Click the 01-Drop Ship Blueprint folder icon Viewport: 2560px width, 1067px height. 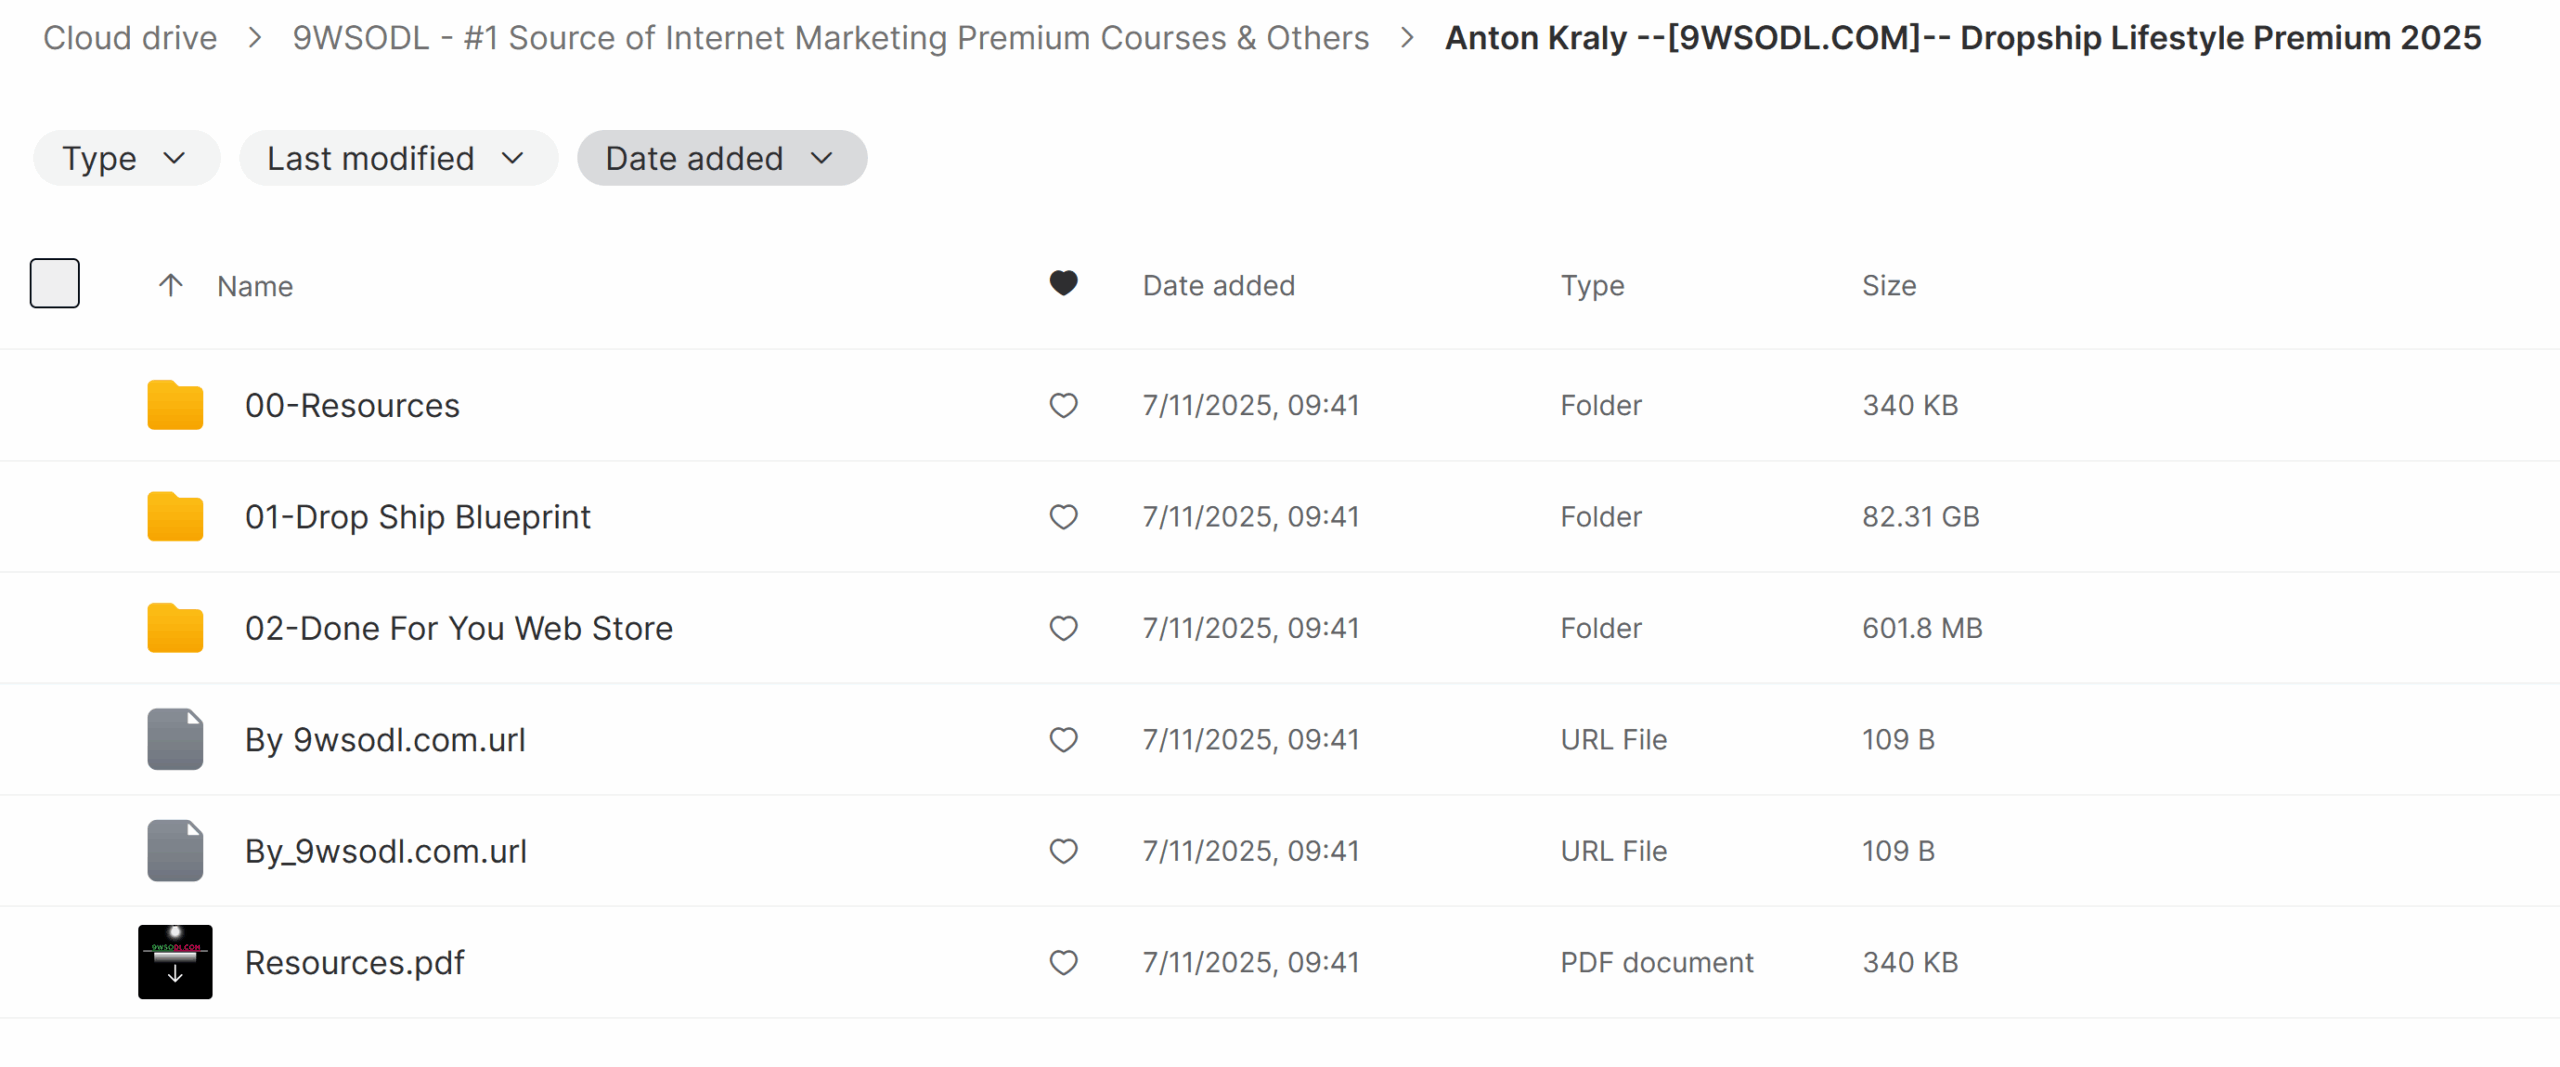(x=175, y=516)
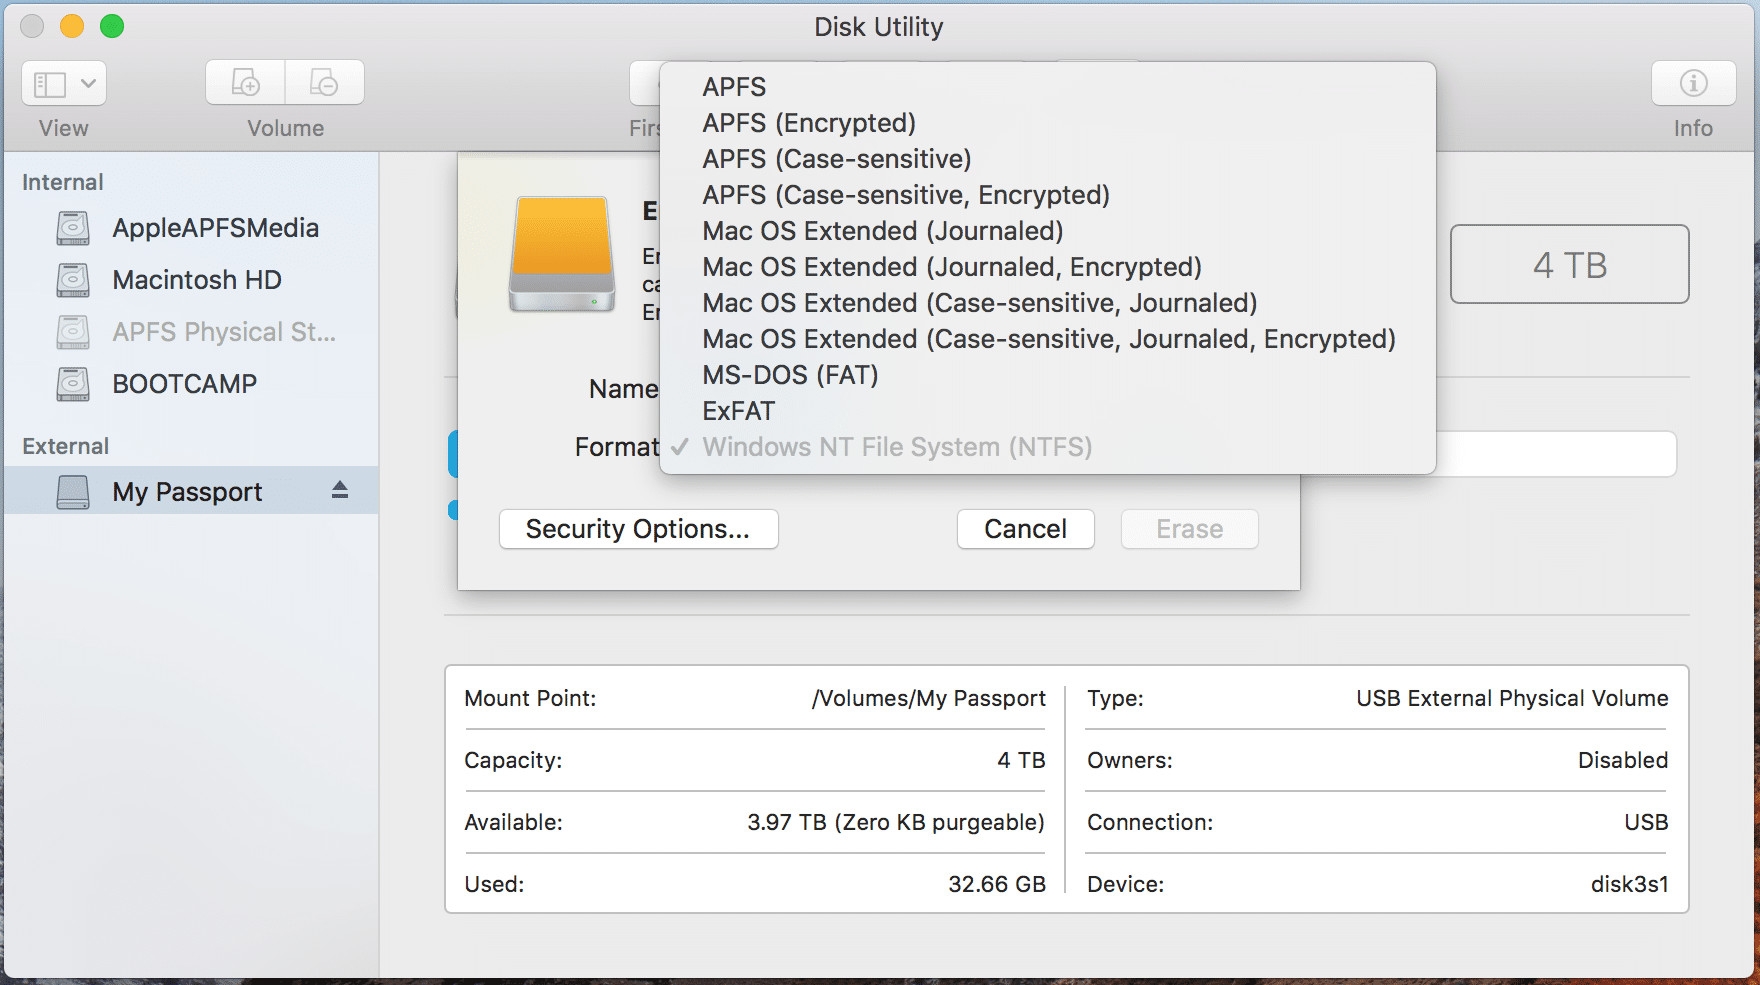
Task: Click the orange external drive icon
Action: (561, 254)
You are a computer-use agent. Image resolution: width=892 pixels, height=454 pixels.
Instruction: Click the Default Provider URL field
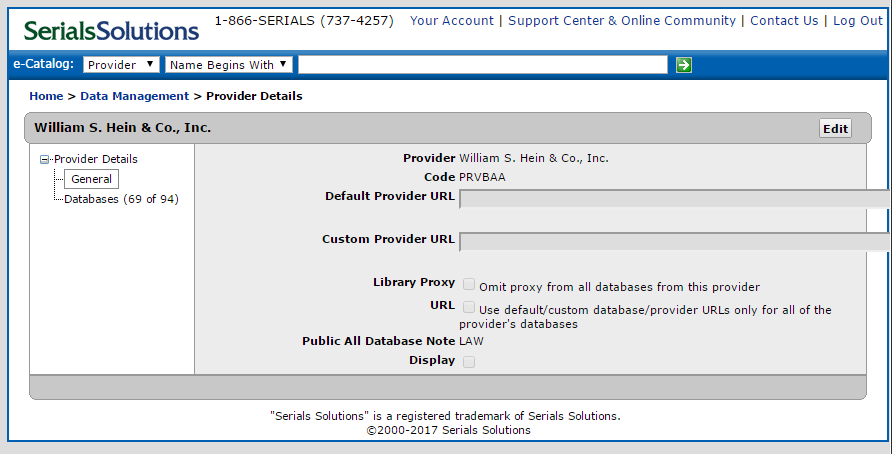point(675,198)
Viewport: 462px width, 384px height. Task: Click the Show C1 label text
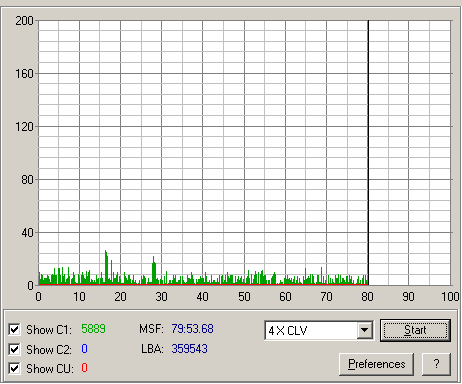49,330
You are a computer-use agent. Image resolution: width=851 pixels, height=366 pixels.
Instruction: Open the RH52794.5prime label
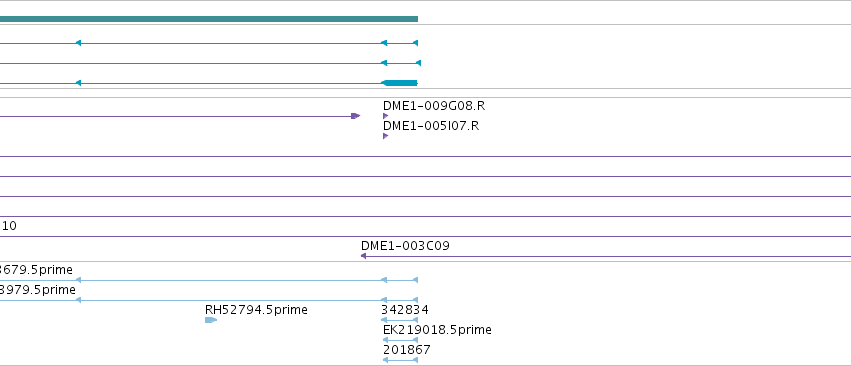pos(256,310)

⁂

Instructions for the task — Would you write out exactly the lines of the data from the one holding "Viewport: 462px width, 384px" to the final line, both included, with pictures left out?

Answer to this exercise —
Viewport: 462px width, 384px height. Task: Click the Show C1 label text
49,330
You are a computer-use agent. Image resolution: width=851 pixels, height=366 pixels.
Instruction: Open the RH52794.5prime label
pos(256,310)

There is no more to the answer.